Esqueciam facilmente algumas sentenças evangélicas que diziam: “É este o meu mandamento: amai-vos uns aos outros”. Ou estoutra: “O que quiserdes que vos façam os homens, fazei-o também a eles”. E poderíamos citar outros conselhos do Senhor Jesus, como por exemplo: “Amai os vossos inimigos, orai pelos que vos perseguem”.
Os últimos Papas não têm pejo de falar publicamente com chefes de judeus ou islamitas, num diálogo de respeito e de afabilidade.
Será mais difícil congregar os maometanos e cristãos que estes e os judeus. Os israelitas compreendem estarem os prosélitos de Jesus ligados à sua Lei que, por seu lado, preparava a vinda do Messias Salvador, embora os islamitas também leiam no Alcorão fases como estas na Sura XVIII: 30: “A verdade provém do vosso Senhor. Por isso, acredite quem quiser e quem não quiser não acredite”, embora se possam fixar noutras sentenças mais concludentes.
Claro que a consequência a tirar destas máximas não será ir para o que nos agrada, mas sabermos que a letra da escritura sozinha não determina nem o espírito nem a interpretação do texto, uma vez que há citações bem diversas.

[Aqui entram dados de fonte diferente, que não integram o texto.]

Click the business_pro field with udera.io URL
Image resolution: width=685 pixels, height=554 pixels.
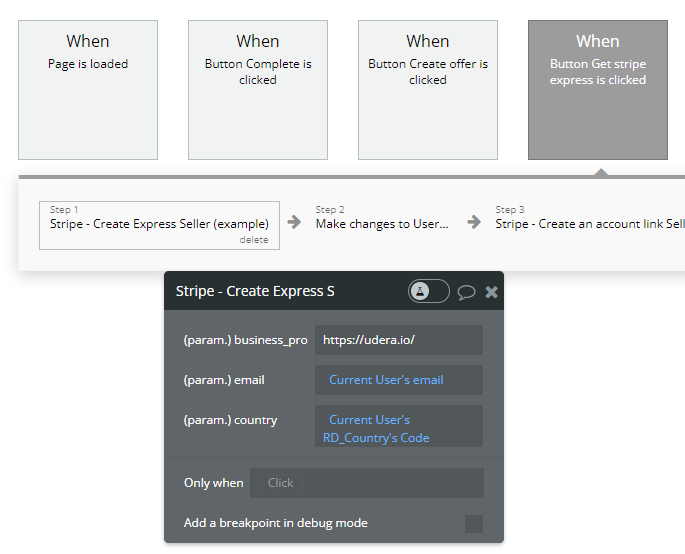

É bem clara a afirmação do Evangelho: “A verdade vos libertará”, mas quando aparecem doutrinas a reivindicar cada uma origem divina, embora de conteúdo diverso e até contraditório, é necessário reflectir, mais e mais, no seu fundamento e escolher o que nos aponta a razão e a consciência.
Todos sabemos ter publicado o Concílio Vaticano último um decreto a procurar o encontro das religiões. Mas, se não nos explicamos bem e com respeito pelas opiniões alheias, não conseguiremos avançar demasiado. Importa sim aproximar-nos todos da verdade, por meio de uma reflexão à qual a nossa mente esteja aberta, sempre acatando a mentalidade do interlocutor.
Hoje, depois da Declaração Universal dos Direitos Humanos onde podemos ler: “O reconhecimento da dignidade própria e dos direitos iguais e inalienáveis de todos os membros da família humana, é o fundamento da liberdade, da justiça e da paz no mudo”, e após os decretos conciliares sobre a Liberdade Religiosa, onde se afirma: “Um dos principais ensinamentos da doutrina católica, contido na palavra de Deus e constantemente pregado pelos santos Padres é aquele que diz que o homem deve responder voluntariamente a Deus com a fé, e que, por isso, ninguém deve ser forçado a abraçar a fé contra vontade”, a liberdade de consciência vai-se tornando fundamento da mentalidade actual, embora haja regiões nas quais os governos, para estarem mais à-vontade no promulgar leis e agir segundo o seu pensar, se esforcem por afastar os súbditos de professarem todas ou algumas religiões.
Para os cristãos o exemplo de Jesus é sempre fonte do seu actuar para além do seu crer. Ora, no evangelho, podemos contemplá-l’O a dar testemunho da verdade e a deixar-Se matar antes de impor pela força a sua Palavra.
Embora possamos lembrar um ou outro facto em que a Igreja usurpou o seu poder para impor sua doutrina, ela manteve sempre o ensinamento de que ninguém deve ser coagido a acreditar.
Daqui a nossa obrigação de anunciar o Evangelho a todo o mundo, mas respeitando sempre a consciência do outro.